▶ [The problem] Below are entries; repeat exactly, and nothing else, the lines from the one holding "Where should I click to: Click the highlighted" through the one holding "Task: Open the roles tab", inclusive. Leave the pictures out.

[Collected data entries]
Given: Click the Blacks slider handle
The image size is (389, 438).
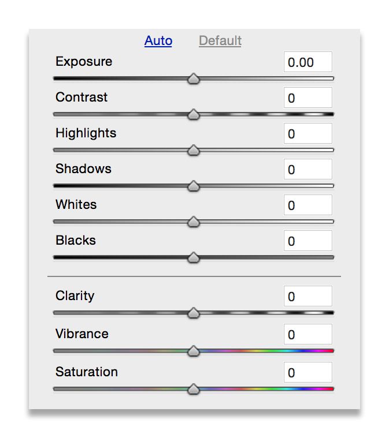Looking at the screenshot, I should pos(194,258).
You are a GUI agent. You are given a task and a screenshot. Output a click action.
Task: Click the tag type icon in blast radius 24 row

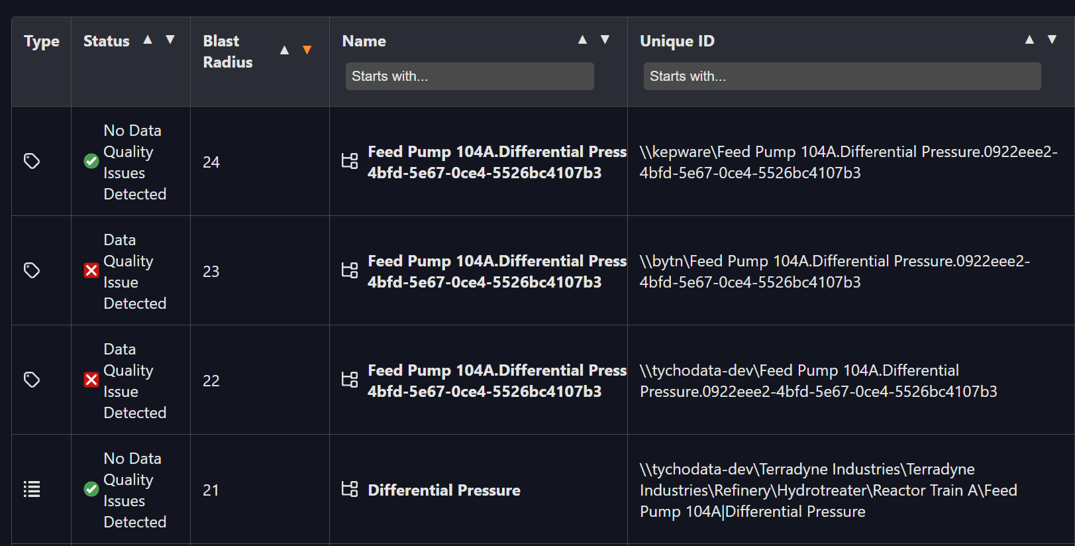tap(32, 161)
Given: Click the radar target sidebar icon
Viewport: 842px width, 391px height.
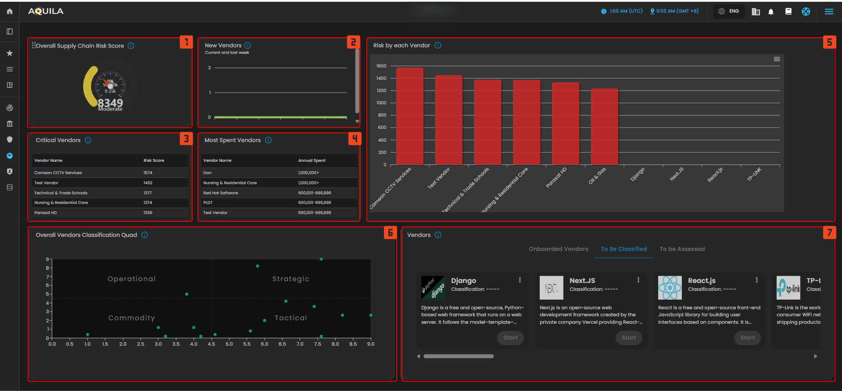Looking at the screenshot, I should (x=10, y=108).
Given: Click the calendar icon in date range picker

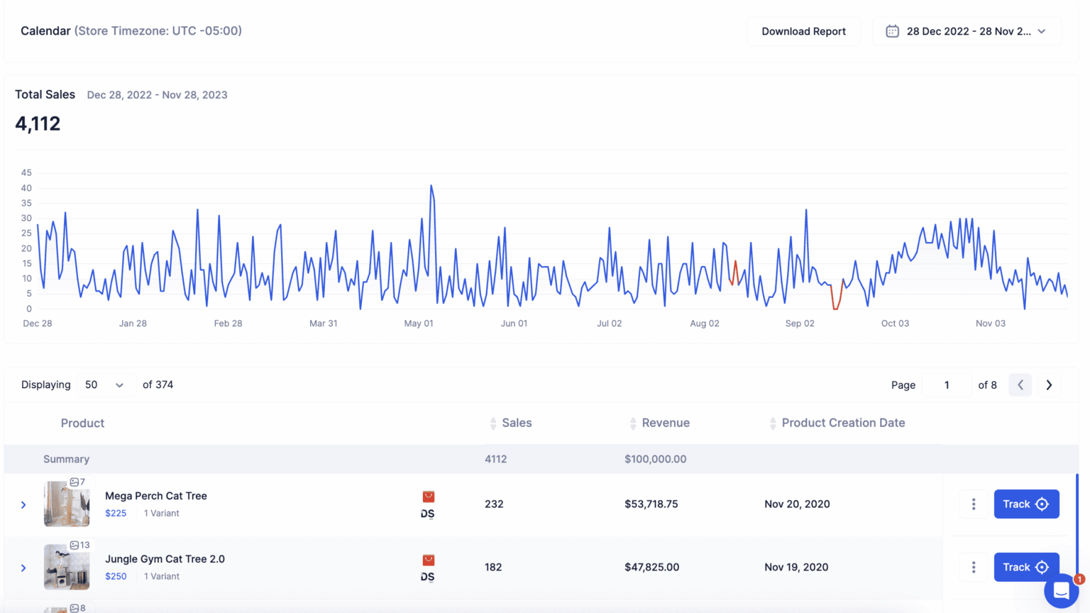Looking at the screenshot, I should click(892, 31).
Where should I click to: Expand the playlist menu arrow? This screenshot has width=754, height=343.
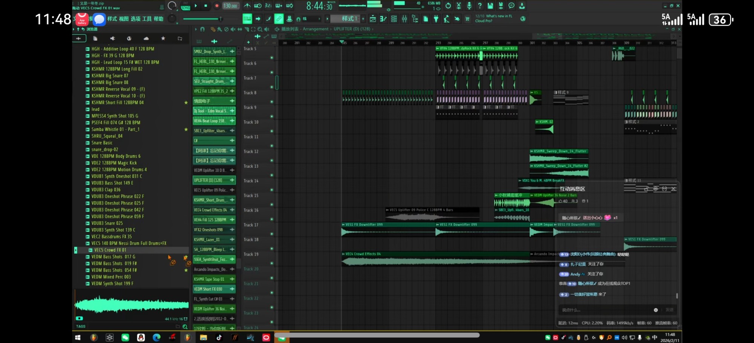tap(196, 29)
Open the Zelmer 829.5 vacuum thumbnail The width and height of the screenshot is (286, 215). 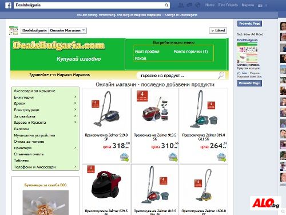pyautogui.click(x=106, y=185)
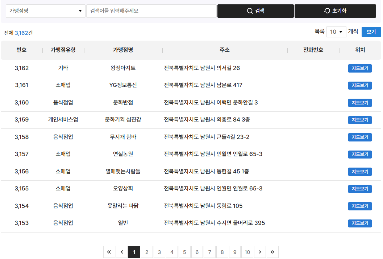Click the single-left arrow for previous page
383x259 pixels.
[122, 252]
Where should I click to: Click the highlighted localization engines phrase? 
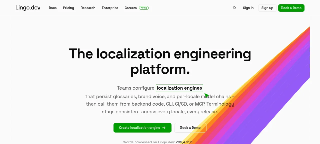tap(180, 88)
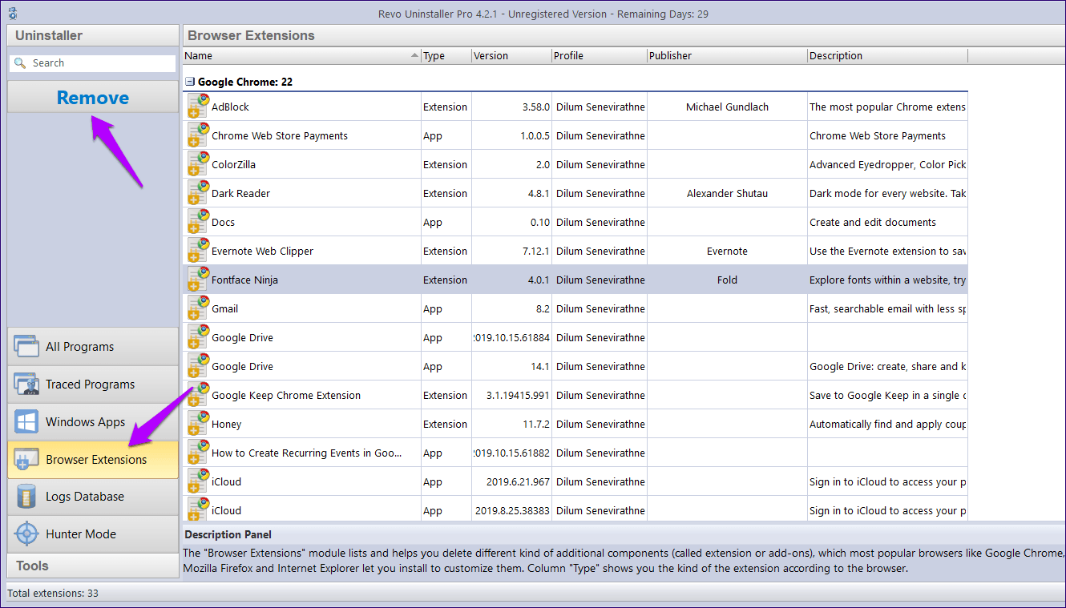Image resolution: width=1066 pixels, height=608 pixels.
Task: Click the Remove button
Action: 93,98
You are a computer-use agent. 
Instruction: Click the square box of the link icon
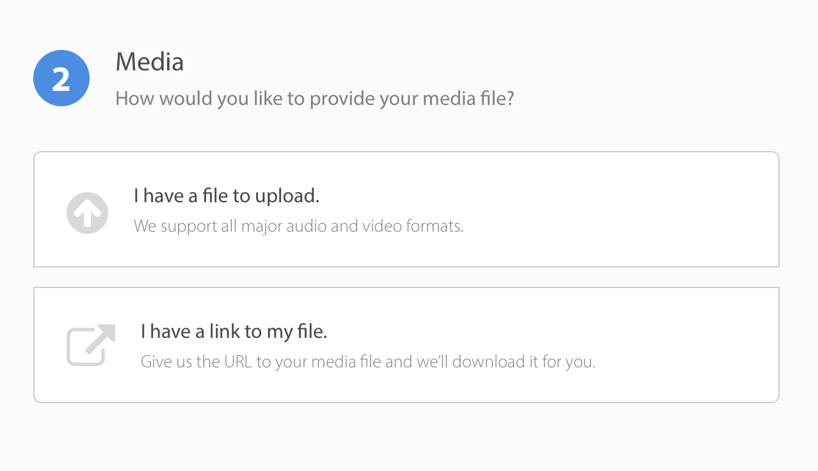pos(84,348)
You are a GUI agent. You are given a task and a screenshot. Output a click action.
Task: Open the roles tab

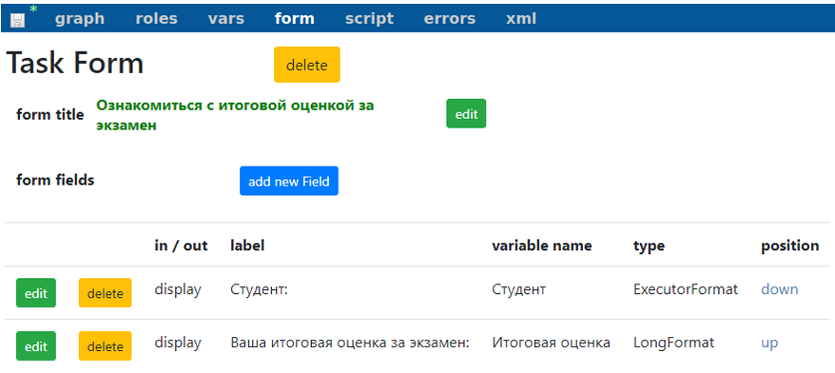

...

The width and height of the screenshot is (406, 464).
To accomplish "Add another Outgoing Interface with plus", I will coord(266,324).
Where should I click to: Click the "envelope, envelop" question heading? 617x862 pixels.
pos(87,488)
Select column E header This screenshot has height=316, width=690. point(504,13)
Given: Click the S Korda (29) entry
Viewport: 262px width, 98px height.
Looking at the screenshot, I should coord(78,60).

▶ [Answer space]
Where should I click to: Click the highlighted localization engines phrase? 
tap(180, 88)
Image resolution: width=1066 pixels, height=608 pixels.
Task: Click the Remove button
Action: 93,98
You are a computer-use agent. 
Instruction: Click the square box of the link icon
pos(84,348)
You are a GUI agent. You are given a task and a screenshot. Output a click action.
Task: Open the roles tab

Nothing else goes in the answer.